My focus within the context of injury protection is connective tissue injury. That said, I don't disregard strains entirely. A severe enough strain can cause long term or permanent deformity and compromise function. But I would argue that strains of that severity are rarer and more difficult to incur than connective tissue injuries. My primary concern is actually not severe, acute injuries, but long term or even permanent damage to ligaments and joint structures. More specifically, my focus within the context of joint structure injury is cumulative connective tissue damage, which, in my opinion, is far more insidious than even fairly severe acute injury.

For example, if you rupture your ACL, you will most likely notice. The condition is relatively easy to diagnose reliably, and surgery to repair the rupture and subsequent rehabilitation seem to fairly successful. On the other hand (or leg), consider gradual loosening of knee ligaments due to some unspecified activity repeated regularly over a long period of time. No acute injury and its associated sudden pain, noise or unnatural joint movement exists to alert you of a problem that you can then address; the minutely incremental lengthening of the ligaments is completely unnoticeable day to day, and it therefore continues unnoticed until an acute injury, facilitated by this condition, occurs and suddenly draws your attention to your unusual joint laxity.
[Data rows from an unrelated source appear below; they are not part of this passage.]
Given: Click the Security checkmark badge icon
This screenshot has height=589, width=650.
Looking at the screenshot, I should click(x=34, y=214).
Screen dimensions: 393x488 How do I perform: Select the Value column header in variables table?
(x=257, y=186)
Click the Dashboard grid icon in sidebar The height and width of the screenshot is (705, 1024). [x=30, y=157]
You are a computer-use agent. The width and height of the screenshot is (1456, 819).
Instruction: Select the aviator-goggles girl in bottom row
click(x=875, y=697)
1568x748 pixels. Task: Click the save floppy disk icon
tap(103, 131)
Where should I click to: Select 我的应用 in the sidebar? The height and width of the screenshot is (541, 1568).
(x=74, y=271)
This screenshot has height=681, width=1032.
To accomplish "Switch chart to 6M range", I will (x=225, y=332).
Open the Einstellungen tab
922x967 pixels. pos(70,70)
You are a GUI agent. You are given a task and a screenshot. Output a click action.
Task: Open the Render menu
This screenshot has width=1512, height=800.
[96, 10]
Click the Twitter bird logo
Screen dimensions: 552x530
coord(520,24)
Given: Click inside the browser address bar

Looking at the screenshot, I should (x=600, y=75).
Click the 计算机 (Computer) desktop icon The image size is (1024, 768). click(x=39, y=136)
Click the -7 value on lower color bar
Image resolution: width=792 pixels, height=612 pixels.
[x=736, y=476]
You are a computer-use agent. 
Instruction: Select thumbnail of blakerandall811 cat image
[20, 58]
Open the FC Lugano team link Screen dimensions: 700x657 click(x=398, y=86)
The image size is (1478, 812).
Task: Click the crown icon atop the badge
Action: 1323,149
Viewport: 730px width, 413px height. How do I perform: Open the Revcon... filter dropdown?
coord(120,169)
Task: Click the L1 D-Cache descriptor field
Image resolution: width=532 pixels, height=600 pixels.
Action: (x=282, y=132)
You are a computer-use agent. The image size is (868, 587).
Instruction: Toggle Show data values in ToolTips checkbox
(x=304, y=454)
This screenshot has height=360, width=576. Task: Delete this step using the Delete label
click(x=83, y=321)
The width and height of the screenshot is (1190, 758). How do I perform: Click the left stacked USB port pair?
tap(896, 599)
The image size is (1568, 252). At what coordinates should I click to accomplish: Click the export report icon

By this point, the ligaments are probably going to stay stretched. Reattaching a ligament is one thing—making a ligament shorten is another. Thermal capsulorrhaphy—surgical application of heat to the joint capsule to cause microscopic restructuring and subsequent tightening of the joint might work. Of course it also poses the risks of motor nerve damage, over-tightening, and burns to a degree beyond reconstruction. The only practical solution to joint laxity is preventing it.


The Y-Word

I would be derelict in my duties if I failed to discuss at least briefly the Y-word. Yoga has somehow developed a reputation of being a legitimate method of developing flexibility, at least among people with no exposure to real stretching. The truth is that it's surprisingly ineffective. More importantly, its positions frequently violate what I consider the single most crucial rule of flexibility training: stretching shall never place undue stress on connective tissue or joints. I won't argue that yoga may be a wonderful way to relax and relieve stress. I have no intention of denying anyone stress reduction; as the Cortisol Kid, I encourage it emphatically. But there are many methods of stress reduction that do not concurrently damage the body. I assure you that experiencing a joint injury precipitated by lax connective tissue will not reduce your stress levels.


The Bottom Line

In short, a flexibility prescription is concerned with two areas: injury prevention and performance impediment elimination. In terms of injury prevention, the goal is to reduce the likelihood of musculotendinous, ligamental or other injuries, with its primary focus being the reduction of potentially damaging stress to connective tissue and the maintenance of joint integrity. In terms of performance, the goal is to eliminate any impediments arising from either hypo- or hyperflexibility.

In order to achieve these goals, the prescription must be predicated on determined flexibility requirements, of which there are two types: universal and specific. Universal requirements are those that apply to everyone; specific requirements are unique to each sport or activity and must be determined individually for each athlete. The protocol must employ proper stretching methods that achieve the desired goals but do not at all threaten joint integrity or performance.


Until Next Time

That's it for this installment. In the next issue we'll finish the process with a revised flexibility training prescription based on the information presented in this article, including flexibility assessments and how and when to perform what stretches. Until then, lay off the pre-activity static stretching and drop out of your yoga class.